The fund is defending itself against a legal case brought by the Australian Securities and Investments Commission (ASIC) over delays in payments to families of deceased members. While ASIC asserts that AustralianSuper knew about significant delays for years and failed to act quickly, the fund contends that the claims are overstated and do not consider complications caused by the tax office, legal procedures and third-party processors.
The case focuses on more than 6,000 death benefit claims that took over four months to resolve. Under Australian law, such payments must be made as soon as reasonably practicable. In its 120-page defence, AustralianSuper argues that most of these claims were resolved within a year and involved unique and complex circumstances. Managing $365 billion for 3.5 million Australians, the fund cites factors like missing documents, incorrect bank details and delays from the Australian Taxation Office as outside its control.

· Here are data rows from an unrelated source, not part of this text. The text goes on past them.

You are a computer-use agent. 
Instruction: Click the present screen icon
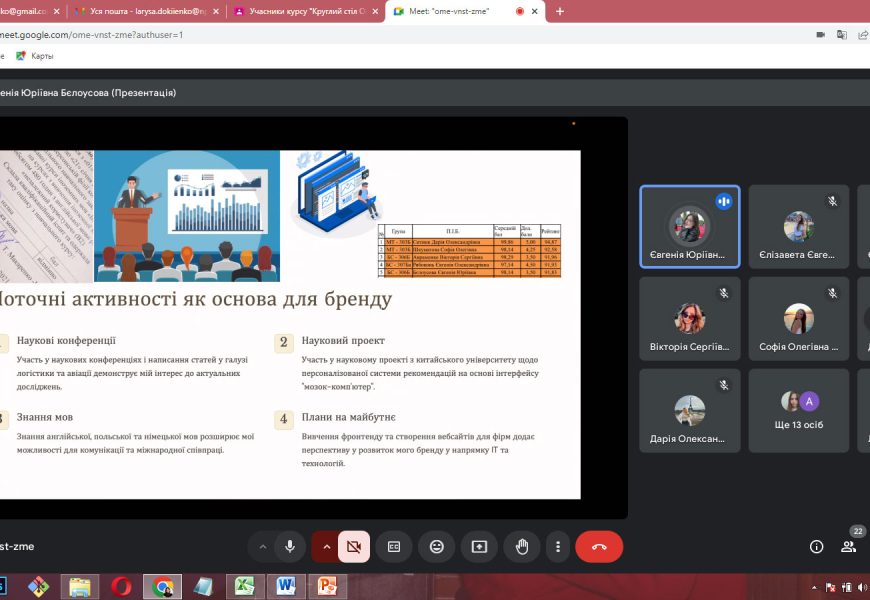pyautogui.click(x=479, y=547)
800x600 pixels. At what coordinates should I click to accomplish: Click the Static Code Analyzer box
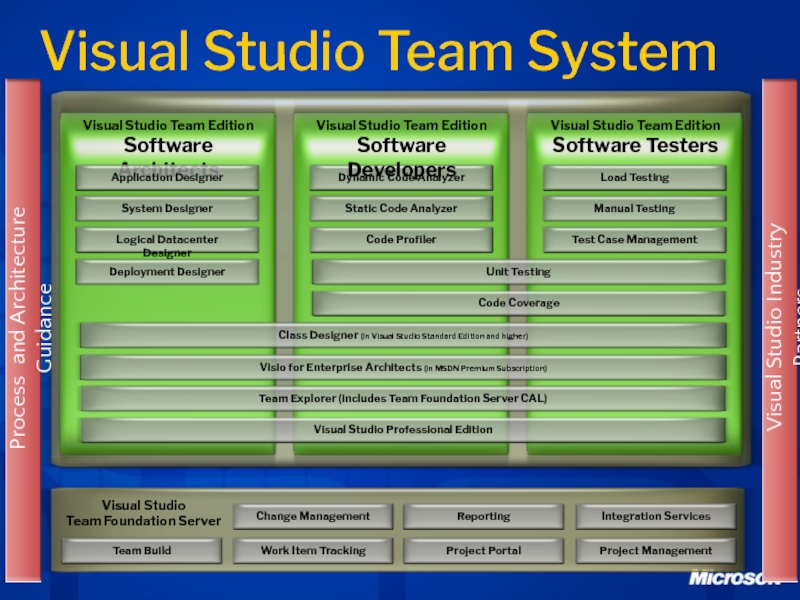click(x=401, y=209)
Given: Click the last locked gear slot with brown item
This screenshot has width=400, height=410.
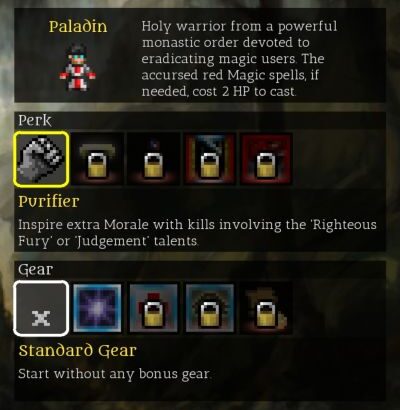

ASIC’s core allegation is that AustralianSuper failed to meet its obligations by not addressing known delays in processing thousands of claims, thereby breaching member trust. The regulator referenced a similar case it pursued in 2024 against another major superannuation fund. In response, AustralianSuper stated that reviewing nearly 7,000 claims on an individual basis would be a misuse of court resources. It also noted that the delays had been subject to internal discussions and were handled with regular oversight.
This legal dispute highlights growing regulatory focus on the superannuation sector and how funds address sensitive and time-critical matters such as death benefits. AustralianSuper insists it has made efforts to improve its procedures. However, the broader discussion now revolves around how super funds manage the balance between legal compliance, operational complexity and the expectations of their members.